PROVIDED ENTRIES Start Marker

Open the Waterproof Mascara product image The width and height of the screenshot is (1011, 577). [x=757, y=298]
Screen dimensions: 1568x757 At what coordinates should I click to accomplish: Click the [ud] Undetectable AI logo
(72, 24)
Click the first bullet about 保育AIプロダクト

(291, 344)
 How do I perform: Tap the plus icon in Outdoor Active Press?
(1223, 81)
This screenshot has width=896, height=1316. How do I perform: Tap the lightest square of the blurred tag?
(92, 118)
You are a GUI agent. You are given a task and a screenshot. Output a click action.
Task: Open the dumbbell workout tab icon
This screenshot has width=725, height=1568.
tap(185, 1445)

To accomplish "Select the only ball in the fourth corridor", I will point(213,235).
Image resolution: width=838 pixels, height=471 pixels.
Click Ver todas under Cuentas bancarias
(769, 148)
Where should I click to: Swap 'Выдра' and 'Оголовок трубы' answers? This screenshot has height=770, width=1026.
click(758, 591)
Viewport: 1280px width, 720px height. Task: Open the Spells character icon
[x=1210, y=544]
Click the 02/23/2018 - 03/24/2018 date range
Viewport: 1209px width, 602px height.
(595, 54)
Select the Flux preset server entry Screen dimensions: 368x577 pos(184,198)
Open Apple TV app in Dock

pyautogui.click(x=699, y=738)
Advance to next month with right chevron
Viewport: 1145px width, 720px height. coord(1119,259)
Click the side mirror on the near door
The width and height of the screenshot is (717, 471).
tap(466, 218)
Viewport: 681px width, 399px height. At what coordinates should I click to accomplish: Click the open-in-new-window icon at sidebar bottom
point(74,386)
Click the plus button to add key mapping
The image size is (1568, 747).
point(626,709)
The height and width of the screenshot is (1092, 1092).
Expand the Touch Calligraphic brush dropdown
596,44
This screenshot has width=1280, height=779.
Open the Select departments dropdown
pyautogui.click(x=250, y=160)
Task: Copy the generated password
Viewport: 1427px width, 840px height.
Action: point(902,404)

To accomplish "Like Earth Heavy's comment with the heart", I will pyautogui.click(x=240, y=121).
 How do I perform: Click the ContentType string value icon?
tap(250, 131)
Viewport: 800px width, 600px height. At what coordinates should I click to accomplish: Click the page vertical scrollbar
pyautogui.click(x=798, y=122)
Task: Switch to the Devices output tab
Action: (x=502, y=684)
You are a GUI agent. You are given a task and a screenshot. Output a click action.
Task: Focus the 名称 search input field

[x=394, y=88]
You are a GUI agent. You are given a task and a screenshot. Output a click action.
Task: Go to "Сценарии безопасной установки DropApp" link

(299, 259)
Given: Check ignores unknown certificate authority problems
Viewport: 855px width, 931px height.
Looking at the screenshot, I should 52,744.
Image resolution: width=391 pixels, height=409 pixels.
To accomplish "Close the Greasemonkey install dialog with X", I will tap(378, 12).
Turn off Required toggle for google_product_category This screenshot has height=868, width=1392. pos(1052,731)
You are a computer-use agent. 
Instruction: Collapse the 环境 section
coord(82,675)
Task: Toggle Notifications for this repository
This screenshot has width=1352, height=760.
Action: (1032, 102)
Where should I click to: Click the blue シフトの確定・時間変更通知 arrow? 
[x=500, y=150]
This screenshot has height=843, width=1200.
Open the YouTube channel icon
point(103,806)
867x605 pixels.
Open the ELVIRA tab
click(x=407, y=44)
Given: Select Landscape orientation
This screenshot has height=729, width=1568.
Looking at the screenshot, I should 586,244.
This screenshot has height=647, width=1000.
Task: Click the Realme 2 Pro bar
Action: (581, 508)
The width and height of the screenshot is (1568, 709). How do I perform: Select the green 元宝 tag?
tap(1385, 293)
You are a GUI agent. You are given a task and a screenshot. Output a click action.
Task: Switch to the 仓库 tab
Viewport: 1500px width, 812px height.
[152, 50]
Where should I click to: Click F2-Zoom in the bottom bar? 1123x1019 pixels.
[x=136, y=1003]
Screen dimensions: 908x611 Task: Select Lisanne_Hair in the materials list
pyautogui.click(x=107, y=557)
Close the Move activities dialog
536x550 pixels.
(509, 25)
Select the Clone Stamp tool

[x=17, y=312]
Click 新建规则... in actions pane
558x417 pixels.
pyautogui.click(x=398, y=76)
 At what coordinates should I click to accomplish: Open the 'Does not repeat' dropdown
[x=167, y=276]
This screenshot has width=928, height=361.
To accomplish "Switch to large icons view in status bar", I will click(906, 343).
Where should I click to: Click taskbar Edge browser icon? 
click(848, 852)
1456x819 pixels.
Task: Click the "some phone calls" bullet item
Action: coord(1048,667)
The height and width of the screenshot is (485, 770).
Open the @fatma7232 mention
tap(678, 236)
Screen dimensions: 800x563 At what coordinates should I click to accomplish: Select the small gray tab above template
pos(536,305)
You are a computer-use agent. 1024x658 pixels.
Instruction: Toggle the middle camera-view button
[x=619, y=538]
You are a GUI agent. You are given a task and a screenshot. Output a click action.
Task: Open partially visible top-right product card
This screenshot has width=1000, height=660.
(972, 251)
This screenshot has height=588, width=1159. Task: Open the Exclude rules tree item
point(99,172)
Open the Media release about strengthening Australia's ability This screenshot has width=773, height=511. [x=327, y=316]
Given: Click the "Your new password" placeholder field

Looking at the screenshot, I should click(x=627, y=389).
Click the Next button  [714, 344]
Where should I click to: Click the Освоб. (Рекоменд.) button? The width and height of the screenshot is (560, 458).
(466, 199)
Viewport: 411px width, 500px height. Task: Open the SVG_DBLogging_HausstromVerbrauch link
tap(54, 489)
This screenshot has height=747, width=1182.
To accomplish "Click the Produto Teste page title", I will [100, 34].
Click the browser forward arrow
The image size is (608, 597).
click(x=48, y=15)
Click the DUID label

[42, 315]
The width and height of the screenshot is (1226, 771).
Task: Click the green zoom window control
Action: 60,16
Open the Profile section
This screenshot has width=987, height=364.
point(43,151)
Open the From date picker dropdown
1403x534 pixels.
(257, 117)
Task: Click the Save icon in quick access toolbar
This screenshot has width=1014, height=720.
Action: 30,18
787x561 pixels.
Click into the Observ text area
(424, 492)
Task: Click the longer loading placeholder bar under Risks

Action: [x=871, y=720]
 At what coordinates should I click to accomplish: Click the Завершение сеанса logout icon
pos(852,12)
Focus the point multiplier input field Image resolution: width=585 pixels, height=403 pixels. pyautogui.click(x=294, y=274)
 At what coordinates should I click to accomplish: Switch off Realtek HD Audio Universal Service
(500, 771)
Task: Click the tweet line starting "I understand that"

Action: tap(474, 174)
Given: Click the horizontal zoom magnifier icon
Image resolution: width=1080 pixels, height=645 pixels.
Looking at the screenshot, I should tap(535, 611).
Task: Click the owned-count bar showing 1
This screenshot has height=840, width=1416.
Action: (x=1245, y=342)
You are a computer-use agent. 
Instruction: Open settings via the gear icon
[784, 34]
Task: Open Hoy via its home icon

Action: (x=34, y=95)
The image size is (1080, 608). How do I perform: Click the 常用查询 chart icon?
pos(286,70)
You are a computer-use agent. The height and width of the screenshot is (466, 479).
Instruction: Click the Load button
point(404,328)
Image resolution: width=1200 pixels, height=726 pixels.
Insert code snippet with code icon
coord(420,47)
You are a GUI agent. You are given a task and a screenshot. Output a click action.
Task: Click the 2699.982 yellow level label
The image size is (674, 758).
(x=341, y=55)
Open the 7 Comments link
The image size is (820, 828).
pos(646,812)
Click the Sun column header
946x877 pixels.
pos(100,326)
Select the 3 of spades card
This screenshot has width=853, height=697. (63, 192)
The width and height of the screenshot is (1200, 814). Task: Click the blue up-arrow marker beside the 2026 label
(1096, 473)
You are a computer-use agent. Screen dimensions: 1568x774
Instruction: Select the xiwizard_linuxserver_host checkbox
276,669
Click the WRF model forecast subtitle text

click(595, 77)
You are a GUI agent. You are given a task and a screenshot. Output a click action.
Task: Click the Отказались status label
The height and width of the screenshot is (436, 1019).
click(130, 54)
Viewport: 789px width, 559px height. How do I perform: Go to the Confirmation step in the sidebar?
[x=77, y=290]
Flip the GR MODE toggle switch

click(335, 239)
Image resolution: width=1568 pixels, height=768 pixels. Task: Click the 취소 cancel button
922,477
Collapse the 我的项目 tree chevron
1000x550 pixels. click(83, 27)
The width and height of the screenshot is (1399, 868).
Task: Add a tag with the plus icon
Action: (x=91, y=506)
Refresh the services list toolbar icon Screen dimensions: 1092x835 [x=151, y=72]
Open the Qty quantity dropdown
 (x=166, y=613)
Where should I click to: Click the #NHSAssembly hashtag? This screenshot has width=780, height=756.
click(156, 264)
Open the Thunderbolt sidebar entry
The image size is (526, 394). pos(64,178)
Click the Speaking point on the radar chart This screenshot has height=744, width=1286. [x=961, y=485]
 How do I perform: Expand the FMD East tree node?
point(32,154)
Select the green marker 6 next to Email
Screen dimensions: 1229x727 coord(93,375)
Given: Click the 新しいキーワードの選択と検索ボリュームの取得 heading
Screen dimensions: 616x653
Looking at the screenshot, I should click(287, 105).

PROVIDED ENTRIES End Marker

▸ **WHAT THIS TASK INVOLVES**: Up to and including the line that contains "Click the plus button to add key mapping", restate each line of the material above word for word, beginning with its first line.

▸ **RESPONSE BOX**:
Open the Waterproof Mascara product image The width and height of the screenshot is (1011, 577). [x=757, y=298]
Screen dimensions: 1568x757 At what coordinates should I click to accomplish: Click the [ud] Undetectable AI logo
(72, 24)
Click the first bullet about 保育AIプロダクト

(291, 344)
 How do I perform: Tap the plus icon in Outdoor Active Press?
(1223, 81)
This screenshot has width=896, height=1316. How do I perform: Tap the lightest square of the blurred tag?
(92, 118)
You are a GUI agent. You are given a task and a screenshot. Output a click action.
Task: Open the dumbbell workout tab icon
This screenshot has width=725, height=1568.
tap(185, 1445)

To accomplish "Select the only ball in the fourth corridor", I will point(213,235).
Image resolution: width=838 pixels, height=471 pixels.
Click Ver todas under Cuentas bancarias
(769, 148)
Where should I click to: Swap 'Выдра' and 'Оголовок трубы' answers? This screenshot has height=770, width=1026.
click(758, 591)
Viewport: 1280px width, 720px height. Task: Open the Spells character icon
[x=1210, y=544]
Click the 02/23/2018 - 03/24/2018 date range
Viewport: 1209px width, 602px height.
(595, 54)
Select the Flux preset server entry Screen dimensions: 368x577 pos(184,198)
Open Apple TV app in Dock

pyautogui.click(x=699, y=738)
Advance to next month with right chevron
Viewport: 1145px width, 720px height. coord(1119,259)
Click the side mirror on the near door
The width and height of the screenshot is (717, 471).
tap(466, 218)
Viewport: 681px width, 399px height. At what coordinates should I click to accomplish: Click the open-in-new-window icon at sidebar bottom
point(74,386)
Click the plus button to add key mapping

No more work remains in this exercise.